__TASK GOAL__: Instruction for the entries that follow: retype exactly the lines from the line with "Click the down arrow below step 1" to the line with "Given: View latest post icon in Общение row", both included, and omit all others.

(Saved entries)
■ ■ ■ ■ ■

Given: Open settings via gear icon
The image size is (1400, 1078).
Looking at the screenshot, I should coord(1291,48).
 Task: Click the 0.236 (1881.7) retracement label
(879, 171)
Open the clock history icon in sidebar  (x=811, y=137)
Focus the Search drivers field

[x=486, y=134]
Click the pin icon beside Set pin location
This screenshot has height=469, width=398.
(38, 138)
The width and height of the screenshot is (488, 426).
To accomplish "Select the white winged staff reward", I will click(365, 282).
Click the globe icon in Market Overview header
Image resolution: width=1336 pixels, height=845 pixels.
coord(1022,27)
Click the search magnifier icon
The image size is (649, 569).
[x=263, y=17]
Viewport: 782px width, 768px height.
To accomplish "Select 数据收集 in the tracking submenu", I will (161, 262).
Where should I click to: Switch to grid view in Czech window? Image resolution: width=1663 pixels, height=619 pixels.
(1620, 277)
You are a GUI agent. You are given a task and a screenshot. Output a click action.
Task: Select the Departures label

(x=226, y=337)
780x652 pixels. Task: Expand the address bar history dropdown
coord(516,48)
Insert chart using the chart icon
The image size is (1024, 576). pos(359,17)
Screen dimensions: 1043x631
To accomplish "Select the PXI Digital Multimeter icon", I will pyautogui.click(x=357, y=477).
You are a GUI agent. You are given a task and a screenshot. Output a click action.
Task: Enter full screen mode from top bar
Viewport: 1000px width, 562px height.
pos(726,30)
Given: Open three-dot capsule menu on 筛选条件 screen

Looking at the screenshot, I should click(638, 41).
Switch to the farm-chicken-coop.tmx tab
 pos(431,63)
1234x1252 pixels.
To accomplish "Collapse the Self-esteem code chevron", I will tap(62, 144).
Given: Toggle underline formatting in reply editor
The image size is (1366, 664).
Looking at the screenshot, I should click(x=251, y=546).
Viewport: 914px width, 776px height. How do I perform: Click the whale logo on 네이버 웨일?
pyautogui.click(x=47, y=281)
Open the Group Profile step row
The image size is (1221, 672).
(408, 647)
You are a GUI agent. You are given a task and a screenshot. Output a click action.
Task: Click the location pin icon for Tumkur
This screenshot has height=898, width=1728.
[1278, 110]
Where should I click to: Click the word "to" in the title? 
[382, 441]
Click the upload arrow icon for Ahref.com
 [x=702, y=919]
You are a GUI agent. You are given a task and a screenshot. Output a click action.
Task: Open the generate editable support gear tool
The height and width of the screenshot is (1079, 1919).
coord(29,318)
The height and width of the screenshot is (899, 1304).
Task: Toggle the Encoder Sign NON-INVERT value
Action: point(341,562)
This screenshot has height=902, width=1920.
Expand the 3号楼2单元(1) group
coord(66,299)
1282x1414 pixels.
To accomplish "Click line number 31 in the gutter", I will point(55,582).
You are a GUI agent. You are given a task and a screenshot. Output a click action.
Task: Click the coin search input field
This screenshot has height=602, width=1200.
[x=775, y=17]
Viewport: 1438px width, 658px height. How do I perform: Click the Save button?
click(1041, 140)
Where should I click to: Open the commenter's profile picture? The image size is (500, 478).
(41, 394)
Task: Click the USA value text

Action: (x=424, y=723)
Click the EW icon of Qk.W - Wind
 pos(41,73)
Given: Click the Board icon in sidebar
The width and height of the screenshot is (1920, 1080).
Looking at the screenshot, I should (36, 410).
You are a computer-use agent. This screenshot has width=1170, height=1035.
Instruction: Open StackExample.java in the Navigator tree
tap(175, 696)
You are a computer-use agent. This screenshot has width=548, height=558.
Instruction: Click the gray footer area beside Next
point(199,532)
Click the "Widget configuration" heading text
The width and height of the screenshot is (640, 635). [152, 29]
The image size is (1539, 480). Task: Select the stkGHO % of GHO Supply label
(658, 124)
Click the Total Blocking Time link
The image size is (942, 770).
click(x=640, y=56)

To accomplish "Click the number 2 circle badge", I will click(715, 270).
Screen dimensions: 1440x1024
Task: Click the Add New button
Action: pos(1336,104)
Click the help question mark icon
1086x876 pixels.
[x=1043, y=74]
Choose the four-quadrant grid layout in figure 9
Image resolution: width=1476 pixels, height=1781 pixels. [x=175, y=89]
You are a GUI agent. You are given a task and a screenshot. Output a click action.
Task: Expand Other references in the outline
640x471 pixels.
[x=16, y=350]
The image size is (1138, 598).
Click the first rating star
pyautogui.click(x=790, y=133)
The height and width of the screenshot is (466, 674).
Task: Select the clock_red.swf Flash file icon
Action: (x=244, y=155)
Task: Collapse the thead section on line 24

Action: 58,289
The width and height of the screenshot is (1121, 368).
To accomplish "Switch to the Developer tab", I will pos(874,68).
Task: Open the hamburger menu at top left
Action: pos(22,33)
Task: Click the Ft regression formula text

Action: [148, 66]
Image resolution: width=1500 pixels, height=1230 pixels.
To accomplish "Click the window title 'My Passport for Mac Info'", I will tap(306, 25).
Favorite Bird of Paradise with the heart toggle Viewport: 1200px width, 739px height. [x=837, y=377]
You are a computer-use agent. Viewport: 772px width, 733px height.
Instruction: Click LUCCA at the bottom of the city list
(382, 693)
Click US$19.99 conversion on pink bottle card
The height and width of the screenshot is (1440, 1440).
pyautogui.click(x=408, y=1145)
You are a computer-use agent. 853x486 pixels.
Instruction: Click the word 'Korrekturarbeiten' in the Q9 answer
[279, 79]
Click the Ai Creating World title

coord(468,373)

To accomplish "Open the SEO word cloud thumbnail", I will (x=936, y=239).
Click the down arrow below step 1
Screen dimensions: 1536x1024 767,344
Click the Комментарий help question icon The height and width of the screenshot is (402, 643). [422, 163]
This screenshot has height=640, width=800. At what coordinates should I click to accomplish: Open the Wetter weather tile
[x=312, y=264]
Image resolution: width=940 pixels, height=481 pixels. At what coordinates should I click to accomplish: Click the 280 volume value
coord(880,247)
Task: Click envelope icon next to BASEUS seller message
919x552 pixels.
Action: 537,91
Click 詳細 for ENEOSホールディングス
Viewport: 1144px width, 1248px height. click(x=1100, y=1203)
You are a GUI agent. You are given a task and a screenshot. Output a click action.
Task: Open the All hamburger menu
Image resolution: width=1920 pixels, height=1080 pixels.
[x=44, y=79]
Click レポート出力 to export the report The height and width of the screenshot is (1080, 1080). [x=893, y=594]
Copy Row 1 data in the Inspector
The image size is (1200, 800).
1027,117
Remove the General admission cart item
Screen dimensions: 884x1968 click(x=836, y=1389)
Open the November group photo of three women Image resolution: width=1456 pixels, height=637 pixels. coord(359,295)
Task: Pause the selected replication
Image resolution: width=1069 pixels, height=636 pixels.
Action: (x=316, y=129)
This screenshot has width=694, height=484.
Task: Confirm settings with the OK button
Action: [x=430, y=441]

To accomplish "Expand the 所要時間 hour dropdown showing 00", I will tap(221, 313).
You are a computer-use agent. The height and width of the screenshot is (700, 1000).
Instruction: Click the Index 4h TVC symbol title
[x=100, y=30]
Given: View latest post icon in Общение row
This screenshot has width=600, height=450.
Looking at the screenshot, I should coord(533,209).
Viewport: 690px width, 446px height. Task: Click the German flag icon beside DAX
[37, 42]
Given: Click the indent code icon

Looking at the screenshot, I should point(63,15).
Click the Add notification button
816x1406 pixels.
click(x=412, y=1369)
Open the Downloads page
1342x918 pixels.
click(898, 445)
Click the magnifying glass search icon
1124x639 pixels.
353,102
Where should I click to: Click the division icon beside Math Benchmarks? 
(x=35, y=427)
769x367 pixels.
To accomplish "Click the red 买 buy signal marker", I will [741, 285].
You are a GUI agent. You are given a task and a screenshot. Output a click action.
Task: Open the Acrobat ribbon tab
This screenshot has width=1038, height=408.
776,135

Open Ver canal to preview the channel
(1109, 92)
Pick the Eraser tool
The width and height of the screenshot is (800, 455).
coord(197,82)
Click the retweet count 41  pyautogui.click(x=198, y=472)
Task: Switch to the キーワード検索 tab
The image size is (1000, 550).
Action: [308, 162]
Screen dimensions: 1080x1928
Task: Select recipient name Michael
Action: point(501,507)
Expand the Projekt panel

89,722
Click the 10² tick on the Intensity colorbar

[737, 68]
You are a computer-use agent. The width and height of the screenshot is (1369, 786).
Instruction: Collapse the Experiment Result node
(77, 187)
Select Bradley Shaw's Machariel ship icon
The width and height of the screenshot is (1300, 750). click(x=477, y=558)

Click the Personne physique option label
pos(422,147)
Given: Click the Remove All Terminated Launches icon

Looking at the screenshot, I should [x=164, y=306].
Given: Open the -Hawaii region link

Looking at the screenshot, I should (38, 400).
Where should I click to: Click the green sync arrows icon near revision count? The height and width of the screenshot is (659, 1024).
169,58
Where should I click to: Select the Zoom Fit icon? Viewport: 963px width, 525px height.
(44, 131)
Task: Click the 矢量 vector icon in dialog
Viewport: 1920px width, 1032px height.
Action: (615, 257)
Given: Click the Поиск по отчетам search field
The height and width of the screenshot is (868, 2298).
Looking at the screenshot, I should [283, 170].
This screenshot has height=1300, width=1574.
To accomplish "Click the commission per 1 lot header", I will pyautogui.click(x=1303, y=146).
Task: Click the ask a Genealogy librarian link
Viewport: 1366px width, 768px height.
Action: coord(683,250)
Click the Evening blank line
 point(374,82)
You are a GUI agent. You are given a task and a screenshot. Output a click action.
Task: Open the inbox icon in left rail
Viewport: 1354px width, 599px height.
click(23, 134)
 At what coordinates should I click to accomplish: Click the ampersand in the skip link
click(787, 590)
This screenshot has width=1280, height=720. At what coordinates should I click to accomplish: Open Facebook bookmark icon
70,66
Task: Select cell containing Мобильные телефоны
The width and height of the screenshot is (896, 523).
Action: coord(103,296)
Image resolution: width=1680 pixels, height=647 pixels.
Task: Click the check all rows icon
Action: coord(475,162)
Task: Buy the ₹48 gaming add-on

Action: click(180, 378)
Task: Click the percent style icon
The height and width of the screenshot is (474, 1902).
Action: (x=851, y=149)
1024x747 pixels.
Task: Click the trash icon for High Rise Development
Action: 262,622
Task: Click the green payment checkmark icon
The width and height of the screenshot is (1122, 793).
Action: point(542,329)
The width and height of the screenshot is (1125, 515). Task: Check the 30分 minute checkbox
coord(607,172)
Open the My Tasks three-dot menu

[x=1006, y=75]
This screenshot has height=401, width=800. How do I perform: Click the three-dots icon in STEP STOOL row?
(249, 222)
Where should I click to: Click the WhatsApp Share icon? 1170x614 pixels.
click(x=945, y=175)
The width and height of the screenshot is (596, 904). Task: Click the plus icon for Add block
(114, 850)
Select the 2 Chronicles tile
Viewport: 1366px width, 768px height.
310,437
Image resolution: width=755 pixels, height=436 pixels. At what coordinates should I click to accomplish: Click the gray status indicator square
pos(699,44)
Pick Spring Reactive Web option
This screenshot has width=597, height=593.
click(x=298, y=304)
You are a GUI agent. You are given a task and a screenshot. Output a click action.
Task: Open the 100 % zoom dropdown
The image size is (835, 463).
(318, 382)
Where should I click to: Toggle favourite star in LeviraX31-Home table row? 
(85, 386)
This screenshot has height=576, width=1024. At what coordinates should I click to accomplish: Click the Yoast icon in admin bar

■ ■ ■ ■ ■

__RESPONSE TO THE TASK__:
Click the down arrow below step 1
Screen dimensions: 1536x1024 767,344
Click the Комментарий help question icon The height and width of the screenshot is (402, 643). [422, 163]
This screenshot has height=640, width=800. At what coordinates should I click to accomplish: Open the Wetter weather tile
[x=312, y=264]
Image resolution: width=940 pixels, height=481 pixels. At what coordinates should I click to accomplish: Click the 280 volume value
coord(880,247)
Task: Click envelope icon next to BASEUS seller message
919x552 pixels.
Action: 537,91
Click 詳細 for ENEOSホールディングス
Viewport: 1144px width, 1248px height. click(x=1100, y=1203)
You are a GUI agent. You are given a task and a screenshot. Output a click action.
Task: Open the All hamburger menu
Image resolution: width=1920 pixels, height=1080 pixels.
[x=44, y=79]
Click レポート出力 to export the report The height and width of the screenshot is (1080, 1080). [x=893, y=594]
Copy Row 1 data in the Inspector
The image size is (1200, 800).
1027,117
Remove the General admission cart item
Screen dimensions: 884x1968 click(x=836, y=1389)
Open the November group photo of three women Image resolution: width=1456 pixels, height=637 pixels. coord(359,295)
Task: Pause the selected replication
Image resolution: width=1069 pixels, height=636 pixels.
Action: (x=316, y=129)
This screenshot has width=694, height=484.
Task: Confirm settings with the OK button
Action: [x=430, y=441]

To accomplish "Expand the 所要時間 hour dropdown showing 00", I will tap(221, 313).
You are a computer-use agent. The height and width of the screenshot is (700, 1000).
Instruction: Click the Index 4h TVC symbol title
[x=100, y=30]
Given: View latest post icon in Общение row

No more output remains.